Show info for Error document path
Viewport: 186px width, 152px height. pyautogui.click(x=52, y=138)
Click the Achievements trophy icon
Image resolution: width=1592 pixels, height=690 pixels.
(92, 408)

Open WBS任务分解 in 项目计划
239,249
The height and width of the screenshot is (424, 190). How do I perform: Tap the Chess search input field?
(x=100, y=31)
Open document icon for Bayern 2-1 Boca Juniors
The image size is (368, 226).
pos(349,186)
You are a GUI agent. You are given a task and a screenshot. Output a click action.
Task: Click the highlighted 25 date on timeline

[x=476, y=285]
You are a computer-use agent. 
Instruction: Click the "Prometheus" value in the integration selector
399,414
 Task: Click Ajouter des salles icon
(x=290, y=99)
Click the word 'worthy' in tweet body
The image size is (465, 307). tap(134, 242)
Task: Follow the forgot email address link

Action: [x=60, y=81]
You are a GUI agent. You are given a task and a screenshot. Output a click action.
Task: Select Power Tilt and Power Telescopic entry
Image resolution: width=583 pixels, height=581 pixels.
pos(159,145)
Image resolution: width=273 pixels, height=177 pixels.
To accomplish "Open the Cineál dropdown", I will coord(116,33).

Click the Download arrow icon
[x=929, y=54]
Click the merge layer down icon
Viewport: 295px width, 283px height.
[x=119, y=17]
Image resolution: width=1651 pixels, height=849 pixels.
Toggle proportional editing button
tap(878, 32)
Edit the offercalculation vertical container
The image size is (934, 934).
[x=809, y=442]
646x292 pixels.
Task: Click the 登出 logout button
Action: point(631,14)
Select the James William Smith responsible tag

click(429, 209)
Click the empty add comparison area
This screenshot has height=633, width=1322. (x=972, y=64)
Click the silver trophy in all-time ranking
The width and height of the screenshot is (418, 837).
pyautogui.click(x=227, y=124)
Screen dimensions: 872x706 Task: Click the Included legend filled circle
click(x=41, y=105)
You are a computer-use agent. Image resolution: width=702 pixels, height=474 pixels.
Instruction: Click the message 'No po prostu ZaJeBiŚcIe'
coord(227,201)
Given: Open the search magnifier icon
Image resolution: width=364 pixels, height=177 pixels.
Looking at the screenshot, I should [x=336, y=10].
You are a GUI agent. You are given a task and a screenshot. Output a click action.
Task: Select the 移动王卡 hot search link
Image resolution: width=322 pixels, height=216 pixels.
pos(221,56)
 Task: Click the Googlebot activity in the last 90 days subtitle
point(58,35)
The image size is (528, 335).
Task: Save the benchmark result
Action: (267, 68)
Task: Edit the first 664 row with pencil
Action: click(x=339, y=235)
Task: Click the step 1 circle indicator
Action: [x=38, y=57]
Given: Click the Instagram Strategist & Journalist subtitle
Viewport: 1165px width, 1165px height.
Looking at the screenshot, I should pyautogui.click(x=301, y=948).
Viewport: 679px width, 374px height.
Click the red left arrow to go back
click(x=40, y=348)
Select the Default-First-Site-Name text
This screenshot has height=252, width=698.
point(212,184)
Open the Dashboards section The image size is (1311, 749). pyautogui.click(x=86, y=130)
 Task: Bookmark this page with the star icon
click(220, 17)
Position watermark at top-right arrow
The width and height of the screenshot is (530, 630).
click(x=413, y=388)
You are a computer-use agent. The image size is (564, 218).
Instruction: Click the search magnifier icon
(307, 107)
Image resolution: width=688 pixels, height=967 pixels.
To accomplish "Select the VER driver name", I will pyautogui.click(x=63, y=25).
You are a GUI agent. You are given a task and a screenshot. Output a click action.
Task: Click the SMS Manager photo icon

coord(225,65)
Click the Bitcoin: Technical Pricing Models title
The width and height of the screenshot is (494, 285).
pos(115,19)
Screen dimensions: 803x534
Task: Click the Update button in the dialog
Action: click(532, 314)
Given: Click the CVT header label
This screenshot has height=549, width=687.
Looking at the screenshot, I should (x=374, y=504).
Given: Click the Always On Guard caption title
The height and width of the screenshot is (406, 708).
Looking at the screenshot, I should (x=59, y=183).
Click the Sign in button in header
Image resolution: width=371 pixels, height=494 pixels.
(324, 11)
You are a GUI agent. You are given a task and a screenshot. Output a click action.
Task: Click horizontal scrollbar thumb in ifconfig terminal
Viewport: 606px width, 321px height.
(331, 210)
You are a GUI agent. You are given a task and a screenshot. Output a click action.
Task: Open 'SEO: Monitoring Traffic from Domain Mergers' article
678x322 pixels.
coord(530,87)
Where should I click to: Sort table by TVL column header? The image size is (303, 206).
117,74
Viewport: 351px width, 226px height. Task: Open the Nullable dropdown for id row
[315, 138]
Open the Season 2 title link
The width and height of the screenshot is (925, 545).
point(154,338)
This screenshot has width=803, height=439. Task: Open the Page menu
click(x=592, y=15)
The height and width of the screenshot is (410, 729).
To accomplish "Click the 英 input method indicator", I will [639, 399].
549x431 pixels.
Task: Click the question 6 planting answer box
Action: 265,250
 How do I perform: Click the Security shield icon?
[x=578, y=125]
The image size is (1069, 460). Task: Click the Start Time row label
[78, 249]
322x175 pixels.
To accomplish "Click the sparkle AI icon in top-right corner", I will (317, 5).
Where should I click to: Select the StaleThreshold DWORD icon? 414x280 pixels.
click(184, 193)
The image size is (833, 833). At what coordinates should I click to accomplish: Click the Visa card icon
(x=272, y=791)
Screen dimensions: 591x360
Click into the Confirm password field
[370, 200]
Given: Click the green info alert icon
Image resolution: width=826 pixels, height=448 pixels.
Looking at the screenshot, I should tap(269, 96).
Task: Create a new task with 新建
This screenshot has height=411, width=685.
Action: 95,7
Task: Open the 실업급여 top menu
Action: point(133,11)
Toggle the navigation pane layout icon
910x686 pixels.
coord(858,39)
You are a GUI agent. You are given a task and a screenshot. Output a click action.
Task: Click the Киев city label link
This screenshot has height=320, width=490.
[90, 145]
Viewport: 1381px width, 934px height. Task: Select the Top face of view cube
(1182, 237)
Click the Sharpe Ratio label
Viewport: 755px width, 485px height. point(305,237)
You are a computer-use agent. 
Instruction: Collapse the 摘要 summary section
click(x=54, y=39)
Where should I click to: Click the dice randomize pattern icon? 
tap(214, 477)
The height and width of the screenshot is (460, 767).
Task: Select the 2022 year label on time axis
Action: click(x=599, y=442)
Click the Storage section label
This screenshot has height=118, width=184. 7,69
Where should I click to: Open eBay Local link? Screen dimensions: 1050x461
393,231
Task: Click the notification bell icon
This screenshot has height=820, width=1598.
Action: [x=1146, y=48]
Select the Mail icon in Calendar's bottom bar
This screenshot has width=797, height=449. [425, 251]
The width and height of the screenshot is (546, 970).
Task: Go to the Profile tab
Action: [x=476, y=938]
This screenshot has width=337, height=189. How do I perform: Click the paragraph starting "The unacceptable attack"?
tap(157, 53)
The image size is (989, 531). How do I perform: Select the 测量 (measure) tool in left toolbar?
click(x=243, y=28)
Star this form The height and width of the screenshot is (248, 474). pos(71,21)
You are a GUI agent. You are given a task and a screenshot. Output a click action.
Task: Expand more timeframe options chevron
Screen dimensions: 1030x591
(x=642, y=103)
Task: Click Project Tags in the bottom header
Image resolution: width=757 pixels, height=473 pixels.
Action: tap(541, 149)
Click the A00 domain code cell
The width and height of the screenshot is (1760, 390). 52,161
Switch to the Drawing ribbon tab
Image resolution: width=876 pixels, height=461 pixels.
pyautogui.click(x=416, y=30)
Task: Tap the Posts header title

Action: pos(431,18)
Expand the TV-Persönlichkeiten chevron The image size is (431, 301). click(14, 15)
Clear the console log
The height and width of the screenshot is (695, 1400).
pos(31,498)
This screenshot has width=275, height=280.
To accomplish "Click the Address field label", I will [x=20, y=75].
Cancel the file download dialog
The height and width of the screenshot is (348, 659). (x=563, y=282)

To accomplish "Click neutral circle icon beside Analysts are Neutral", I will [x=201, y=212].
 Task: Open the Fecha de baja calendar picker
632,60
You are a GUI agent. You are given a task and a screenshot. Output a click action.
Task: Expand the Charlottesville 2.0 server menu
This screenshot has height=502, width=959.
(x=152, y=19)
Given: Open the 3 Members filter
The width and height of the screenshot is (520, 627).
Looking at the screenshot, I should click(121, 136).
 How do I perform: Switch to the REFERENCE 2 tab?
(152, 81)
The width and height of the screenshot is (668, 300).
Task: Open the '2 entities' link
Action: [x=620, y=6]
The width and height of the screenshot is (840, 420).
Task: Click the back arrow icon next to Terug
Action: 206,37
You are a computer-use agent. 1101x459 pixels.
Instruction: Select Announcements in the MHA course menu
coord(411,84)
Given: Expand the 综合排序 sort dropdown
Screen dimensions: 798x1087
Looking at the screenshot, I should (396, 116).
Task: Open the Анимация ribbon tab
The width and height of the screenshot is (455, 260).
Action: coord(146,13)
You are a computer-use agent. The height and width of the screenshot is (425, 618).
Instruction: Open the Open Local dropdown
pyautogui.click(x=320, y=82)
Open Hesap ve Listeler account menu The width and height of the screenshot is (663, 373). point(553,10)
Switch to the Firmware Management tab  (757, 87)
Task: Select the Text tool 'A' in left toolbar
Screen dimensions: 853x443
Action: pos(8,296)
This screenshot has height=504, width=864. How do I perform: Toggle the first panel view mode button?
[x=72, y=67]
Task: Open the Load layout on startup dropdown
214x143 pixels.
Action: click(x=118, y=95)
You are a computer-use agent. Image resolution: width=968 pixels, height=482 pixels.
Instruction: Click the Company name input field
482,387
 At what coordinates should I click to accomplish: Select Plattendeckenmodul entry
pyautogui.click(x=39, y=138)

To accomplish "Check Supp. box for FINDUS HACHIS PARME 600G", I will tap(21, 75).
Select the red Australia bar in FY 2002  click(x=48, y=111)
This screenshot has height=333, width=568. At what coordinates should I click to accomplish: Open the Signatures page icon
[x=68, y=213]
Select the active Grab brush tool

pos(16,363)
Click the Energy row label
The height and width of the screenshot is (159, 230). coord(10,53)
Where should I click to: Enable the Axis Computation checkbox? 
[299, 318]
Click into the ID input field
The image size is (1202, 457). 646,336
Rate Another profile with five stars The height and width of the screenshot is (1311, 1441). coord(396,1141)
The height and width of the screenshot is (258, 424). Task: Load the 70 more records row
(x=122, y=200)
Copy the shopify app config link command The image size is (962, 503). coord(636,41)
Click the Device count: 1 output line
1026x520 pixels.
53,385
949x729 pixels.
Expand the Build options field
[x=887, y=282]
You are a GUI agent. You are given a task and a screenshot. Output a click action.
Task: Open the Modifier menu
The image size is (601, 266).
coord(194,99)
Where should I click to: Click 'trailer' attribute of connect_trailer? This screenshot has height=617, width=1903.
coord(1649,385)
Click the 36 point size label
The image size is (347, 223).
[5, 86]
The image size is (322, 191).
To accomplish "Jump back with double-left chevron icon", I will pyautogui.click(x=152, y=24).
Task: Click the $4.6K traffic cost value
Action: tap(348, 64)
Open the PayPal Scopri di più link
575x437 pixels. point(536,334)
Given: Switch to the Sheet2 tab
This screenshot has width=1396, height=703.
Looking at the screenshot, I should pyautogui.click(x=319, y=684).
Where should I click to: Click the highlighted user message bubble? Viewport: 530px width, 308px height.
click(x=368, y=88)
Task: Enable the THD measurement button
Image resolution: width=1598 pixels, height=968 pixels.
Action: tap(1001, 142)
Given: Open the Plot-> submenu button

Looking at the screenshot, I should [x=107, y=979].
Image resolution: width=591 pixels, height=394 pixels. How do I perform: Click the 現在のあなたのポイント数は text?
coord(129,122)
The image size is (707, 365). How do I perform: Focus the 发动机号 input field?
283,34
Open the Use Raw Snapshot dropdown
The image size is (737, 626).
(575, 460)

■ ■ ■

> _DIRECTIONS_:
Everything from the line with "Task: Select the Text" through the line with "Select the red" should be written out exactly as it appears above, end lines included, and nothing outside that range.

> _EXPECTED ANSWER_:
Task: Select the Text tool 'A' in left toolbar
Screen dimensions: 853x443
Action: pos(8,296)
This screenshot has height=504, width=864. How do I perform: Toggle the first panel view mode button?
[x=72, y=67]
Task: Open the Load layout on startup dropdown
214x143 pixels.
Action: click(x=118, y=95)
You are a computer-use agent. Image resolution: width=968 pixels, height=482 pixels.
Instruction: Click the Company name input field
482,387
 At what coordinates should I click to accomplish: Select Plattendeckenmodul entry
pyautogui.click(x=39, y=138)

To accomplish "Check Supp. box for FINDUS HACHIS PARME 600G", I will tap(21, 75).
Select the red Australia bar in FY 2002  click(x=48, y=111)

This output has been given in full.